**Selected excerpt**
==================================================
Site recovery capabilities were limited in the late 20th century. If an event took a campus down, the only option
was to send a subset of programmers to a backup site where they would spend several sleepless nights spinning tapes, fighting JCL errors and replying "cancel" to device allocation error messages.
Things have come a long way since then. As DASD evolved from a string of boxes to large cabinets with great chunks of cache, manufacturers added capabilities for replicating data across campuses. Similarly, mainframe hardware and software changed to support redundancy and failover. This evolution, along with automation, makes possible campus-wide recoverability that drops the need to execute an actual disaster recovery (DR) to almost zero.
Data replication for basic disaster recovery planning
In the basic site recovery scenario, two data centers are placed some distance apart on the same campus. The distance should be far enough to prevent simultaneous failure but close enough for synchronous hardware communication. The processors, coupling facilities (CF's) and DASD boxes are all connected over redundant links. For the maximum benefit and fastest recovery each data center should be a "hot-hot" split of the production workload.
==================================================
**Recorded data**
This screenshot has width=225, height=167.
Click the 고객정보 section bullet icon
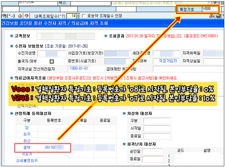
==================================================
**Objective A**
Answer these questions about the disaster recovery passage:
(i) In the late 20th century, where were programmers sent if an event took a campus down?
(ii) As DASD evolved, what capabilities did manufacturers add?
(iii) In the basic site recovery scenario, what two conditions should the distance between the two data centers meet?
**Objective B**
Please continue the disaster recovery passage from where it stops.

**Exercise result A**
(i) A backup site.
(ii) Capabilities for replicating data across campuses.
(iii) It should be far enough to prevent simultaneous failure but close enough for synchronous hardware communication.

**Exercise result B**
DASD vendors have added synchronous data replication over limited, campus-wide distances, which are designed so that a write to a primary disk will be replicated to an alternate volume in another box. Since it is synchronous, the system that initiated the I/O will not get acknowledgement of the write until the replication is complete.
It's important to note that while this functionality may be valuable to some crucial applications, you can basically expect the I/O time to double. The solutions I have seen were device based. This involved the primary and secondary DASD cabinets talking to each other.
Problem detection software, I/O strategies also part of DR planning
Being able to replicate is good, but there are more pieces needed for data recovery. For instance, some manufacturers supply software able to detect I/O problems and initiate a "swap" to the alternate DASD volumes. This is not instantaneous and may take several if not a couple dozen seconds. You also must be very careful to set up the software so it only swaps when there is a real problem. Lastly, the software may need UCB definitions for both the primary and secondary volumes. Given z/Os' 64K UCB limit this might be a squeeze for some configurations.
Implicit in the desire for replication is the requirement for some planning. An administrator must decide which volumes need to be replicated and how to organize the recovery groups. Asking if your manufacturer supports replicating special types of volumes such as page packs is another important point. If not, a volume swap will mean an IPL even if all the other DASD successfully switches to the backup copies.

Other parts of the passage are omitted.